* **DATA FOR THIS EXERCISE**
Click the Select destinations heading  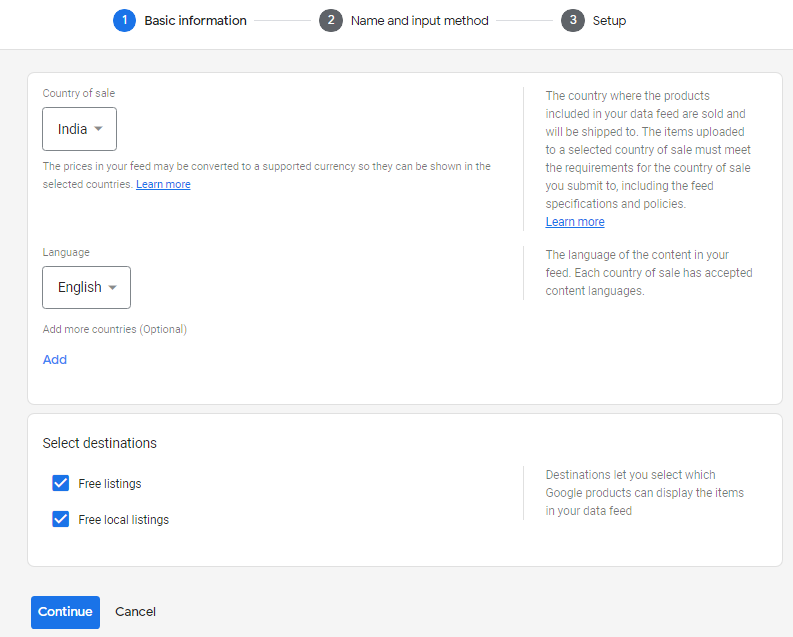[x=100, y=443]
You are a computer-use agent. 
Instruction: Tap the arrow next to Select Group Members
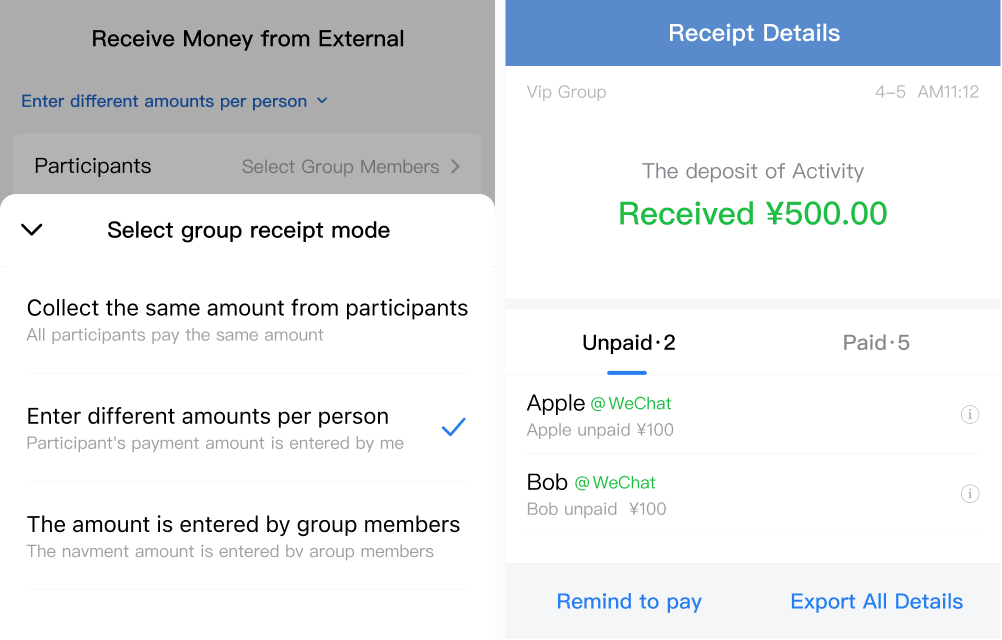455,167
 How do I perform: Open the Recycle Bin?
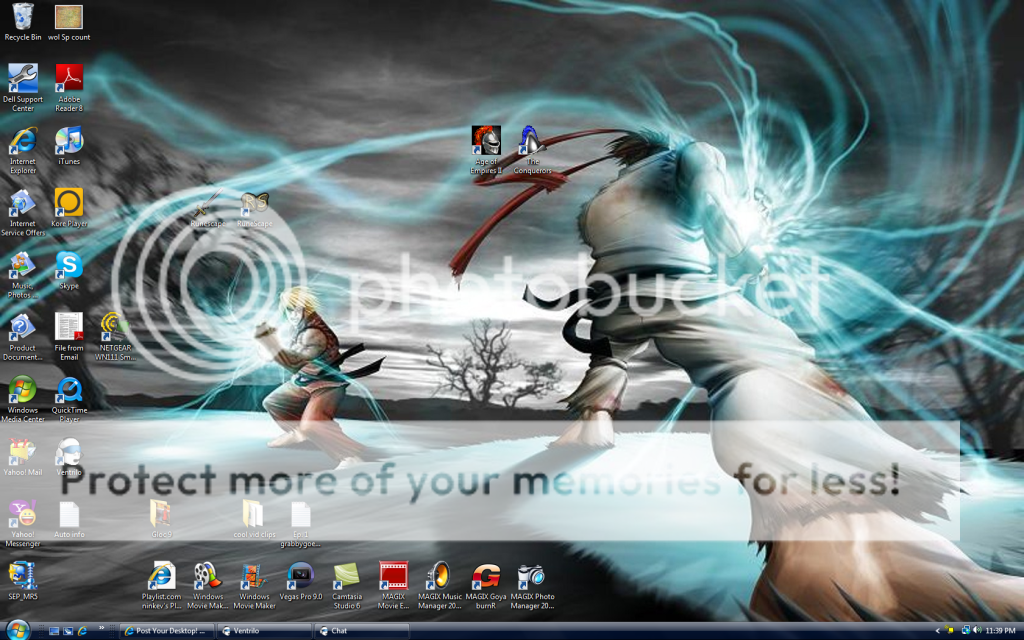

* **GIVEN REQUEST**
Repeat everything in the data from the line that contains "You are a computer-use agent." down to the end, leaving the pictures out of your answer.

* **ANSWER FOR THE TASK**
You are a computer-use agent. 
Instruction: Tap the arrow next to Select Group Members
455,167
 How do I perform: Open the Recycle Bin?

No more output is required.